Zoom Data Engineering Part 6
What is Kafkas
Apache Kafka is used to handle (ingesting, moving, and consuming) real-time data feeds. It’s apart of Apache and is know open-source stream processing platform which aims to provide a high-throughput, low-latency & fault-tolerant platform which is capable of handling real-time data input.
Fun Fact: Kafka was developed at LinkedIn (my least faorite website) and named after the author Kafka because it is “a system optimized for writing”, and he liked Kafka’s work.[6]
In a data project we can differentiate between consumers and producers:
Consumers are those that consume the data: web pages, micro services, apps, etc.

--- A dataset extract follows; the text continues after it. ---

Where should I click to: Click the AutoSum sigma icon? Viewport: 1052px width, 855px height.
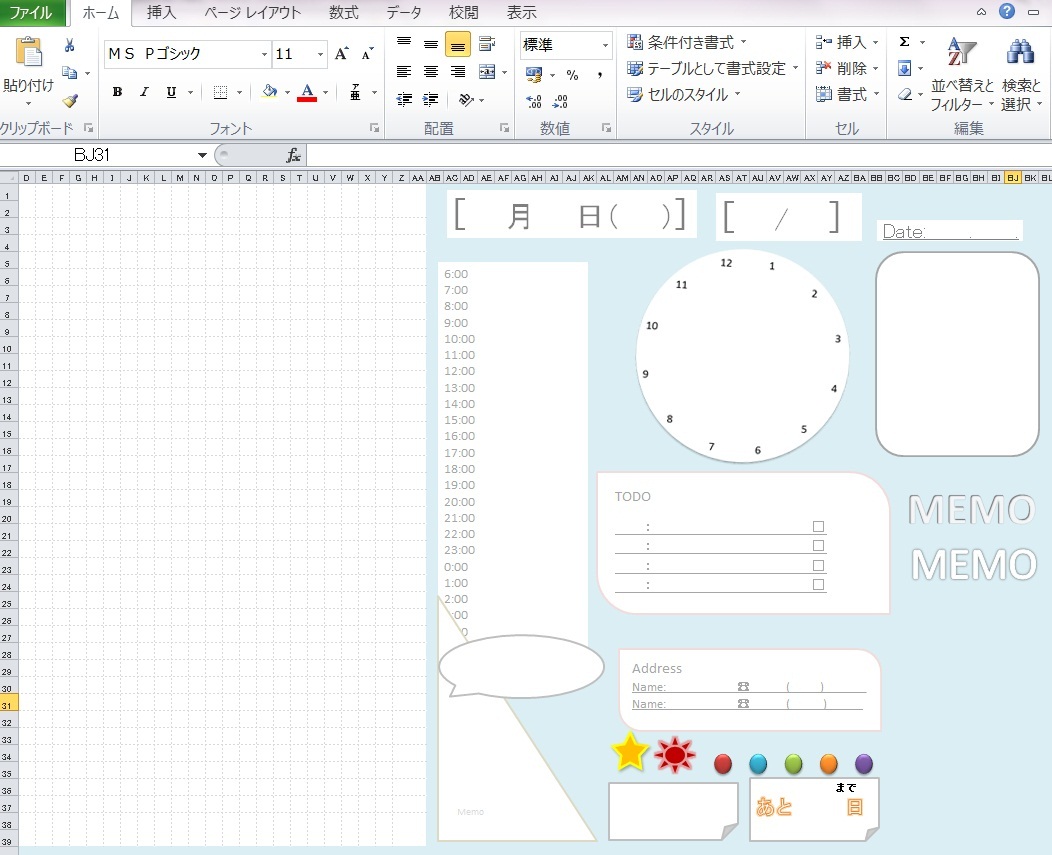click(904, 42)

Producers are those who supply the data to consumers.
Connecting consumers to producers directly can lead to an unstructured to maintain architecture in complex projects. Kafka solves this issue by becoming an intermediary that all other components connect to.
Kafka works by allowing producers to send messages which are then pushed in real time by Kafka to consumers.
Basic Kafka Components
- Keywords for Kafka
What is a Message in Kafka
Messages are the basic communication abstraction used by producers and consumers in order to share information. Message have 3 main components:
- Key: Used to idenfiy the message and for additional kafka stuff such as partitions
- Value: The actual information that producers push and consumers are intrested in
- Timestamp: Used for Logging
Kafka stores key-value messages that come from arbitrarily many processes called producers
Broker and Cluster
A Kafka Broker is a machine (physical or virtualized) on which Kafka is running.
A Kafka Cluster is a collection of brokers (nodes) working together.
Configuring Kafka
Install on MacOS:
brew install kafka
Similar to RabbitMQ